◆ DO THIS ◆
Copy the sortEmployees assignment requirements below in full, word for word.

◆ PAGE ◆

--------------------

General Requirements
- All of your code should demonstrate good design - your main should be simple, and written in a top-down, modular fashion.
- Each function should have a single, clear purpose.
- Each file must have a top-level comment describing the file’s purpose and authors.
- Each function should have a comment explaining its purpose as well as parameters, return values, and error conditions.
- Your program must be free of memory-access errors. This includes both memory leaks in out of bounds memory access. Recall that C++ does not report this to you; you need to test your code and use tools such as valgrind and gdb. See Compiling, Debugging and Linking Tips for a reminder on how to use these tools.
Usage and Sample Runs
$ ./sortEmployees input/infile1.dat input/infile2.dat result.dat
Your program takes in three arguments: two binary files to read and the name of the file to write the resulting list. Incorrect usage should result in an error message e.g.,
$ ./sortEmployees
usage: sortEmployees file1 file2 resultfile
See here for the expected output.
Reading the input files
In sortEmployees.cpp
, you must implement a function to read from binary files:
int readFromFile (char const *filename, EmployeeList *list)
This function reads in employee records from the binary file specified by the parameter filename
and adds each employee record list
. Return 0 on success and any non-zero error value on failure (there may be multiple reasons for failure; in the function comments, be sure to specify the error associated with each value you return). See below for tips on how to complete this function
Formatted Output
Your program should use formatted output (e.g., printf
) to display the employee data as it is read from the input files (i.e, in readFromFile()
). Your program should finish by displaying the sorted list of employee records. See examples below.

--------------------

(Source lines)
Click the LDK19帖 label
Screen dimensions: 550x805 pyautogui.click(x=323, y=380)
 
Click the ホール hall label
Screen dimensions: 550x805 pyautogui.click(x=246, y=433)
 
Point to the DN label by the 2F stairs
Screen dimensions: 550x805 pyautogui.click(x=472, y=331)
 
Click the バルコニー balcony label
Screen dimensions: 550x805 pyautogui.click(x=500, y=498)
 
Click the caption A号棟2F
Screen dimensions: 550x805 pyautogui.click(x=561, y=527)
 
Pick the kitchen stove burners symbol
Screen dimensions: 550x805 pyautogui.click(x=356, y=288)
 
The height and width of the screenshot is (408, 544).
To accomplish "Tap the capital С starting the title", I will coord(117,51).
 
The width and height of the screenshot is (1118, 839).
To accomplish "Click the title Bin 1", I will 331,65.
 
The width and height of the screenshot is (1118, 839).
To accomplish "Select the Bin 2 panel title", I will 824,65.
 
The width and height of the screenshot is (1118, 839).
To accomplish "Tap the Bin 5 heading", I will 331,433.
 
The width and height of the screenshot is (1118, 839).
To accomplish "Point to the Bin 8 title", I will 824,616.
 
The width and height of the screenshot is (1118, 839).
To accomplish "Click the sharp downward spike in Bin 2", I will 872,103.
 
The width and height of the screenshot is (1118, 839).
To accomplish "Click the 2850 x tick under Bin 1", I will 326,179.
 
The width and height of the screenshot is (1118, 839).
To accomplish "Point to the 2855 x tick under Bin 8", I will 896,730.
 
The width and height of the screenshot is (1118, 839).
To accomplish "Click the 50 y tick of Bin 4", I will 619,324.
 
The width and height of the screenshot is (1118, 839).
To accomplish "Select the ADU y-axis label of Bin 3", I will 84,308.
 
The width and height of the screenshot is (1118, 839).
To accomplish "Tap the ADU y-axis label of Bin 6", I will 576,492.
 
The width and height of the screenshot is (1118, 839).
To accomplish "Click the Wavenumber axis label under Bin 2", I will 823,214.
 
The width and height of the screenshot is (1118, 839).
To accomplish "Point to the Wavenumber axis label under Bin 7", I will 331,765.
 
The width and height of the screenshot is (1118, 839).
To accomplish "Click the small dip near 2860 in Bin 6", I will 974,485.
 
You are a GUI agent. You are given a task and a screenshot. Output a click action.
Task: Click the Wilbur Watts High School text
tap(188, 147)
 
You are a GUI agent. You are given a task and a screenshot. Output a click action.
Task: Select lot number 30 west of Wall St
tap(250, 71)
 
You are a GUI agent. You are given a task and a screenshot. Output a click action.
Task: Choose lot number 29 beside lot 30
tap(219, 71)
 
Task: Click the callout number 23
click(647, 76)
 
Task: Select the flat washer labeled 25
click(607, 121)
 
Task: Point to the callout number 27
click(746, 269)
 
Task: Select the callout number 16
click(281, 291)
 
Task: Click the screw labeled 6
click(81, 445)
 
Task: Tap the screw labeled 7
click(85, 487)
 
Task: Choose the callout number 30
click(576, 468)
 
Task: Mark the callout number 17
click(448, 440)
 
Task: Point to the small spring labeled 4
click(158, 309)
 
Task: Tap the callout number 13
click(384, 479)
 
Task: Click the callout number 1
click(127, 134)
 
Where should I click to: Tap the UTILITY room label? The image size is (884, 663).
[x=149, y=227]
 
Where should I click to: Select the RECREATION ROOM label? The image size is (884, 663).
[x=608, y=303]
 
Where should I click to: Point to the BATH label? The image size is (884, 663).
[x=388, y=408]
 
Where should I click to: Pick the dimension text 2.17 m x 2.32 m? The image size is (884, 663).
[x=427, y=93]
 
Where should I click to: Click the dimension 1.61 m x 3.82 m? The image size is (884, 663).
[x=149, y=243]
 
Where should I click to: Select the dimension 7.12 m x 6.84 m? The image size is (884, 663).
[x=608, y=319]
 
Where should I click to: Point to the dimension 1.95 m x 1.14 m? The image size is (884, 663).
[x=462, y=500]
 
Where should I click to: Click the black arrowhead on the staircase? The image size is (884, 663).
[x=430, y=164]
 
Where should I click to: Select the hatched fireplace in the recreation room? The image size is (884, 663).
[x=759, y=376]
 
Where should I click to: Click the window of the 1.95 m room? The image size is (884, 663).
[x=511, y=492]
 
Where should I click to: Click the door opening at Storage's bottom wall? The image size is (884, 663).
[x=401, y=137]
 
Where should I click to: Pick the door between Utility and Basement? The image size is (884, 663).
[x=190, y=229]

--------------------

◆ THE REPLY ◆
General Requirements
- All of your code should demonstrate good design - your main should be simple, and written in a top-down, modular fashion.
- Each function should have a single, clear purpose.
- Each file must have a top-level comment describing the file’s purpose and authors.
- Each function should have a comment explaining its purpose as well as parameters, return values, and error conditions.
- Your program must be free of memory-access errors. This includes both memory leaks in out of bounds memory access. Recall that C++ does not report this to you; you need to test your code and use tools such as valgrind and gdb. See Compiling, Debugging and Linking Tips for a reminder on how to use these tools.
Usage and Sample Runs
$ ./sortEmployees input/infile1.dat input/infile2.dat result.dat
Your program takes in three arguments: two binary files to read and the name of the file to write the resulting list. Incorrect usage should result in an error message e.g.,
$ ./sortEmployees
usage: sortEmployees file1 file2 resultfile
See here for the expected output.
Reading the input files
In sortEmployees.cpp
, you must implement a function to read from binary files:
int readFromFile (char const *filename, EmployeeList *list)
This function reads in employee records from the binary file specified by the parameter filename
and adds each employee record list
. Return 0 on success and any non-zero error value on failure (there may be multiple reasons for failure; in the function comments, be sure to specify the error associated with each value you return). See below for tips on how to complete this function
Formatted Output
Your program should use formatted output (e.g., printf
) to display the employee data as it is read from the input files (i.e, in readFromFile()
). Your program should finish by displaying the sorted list of employee records. See examples below.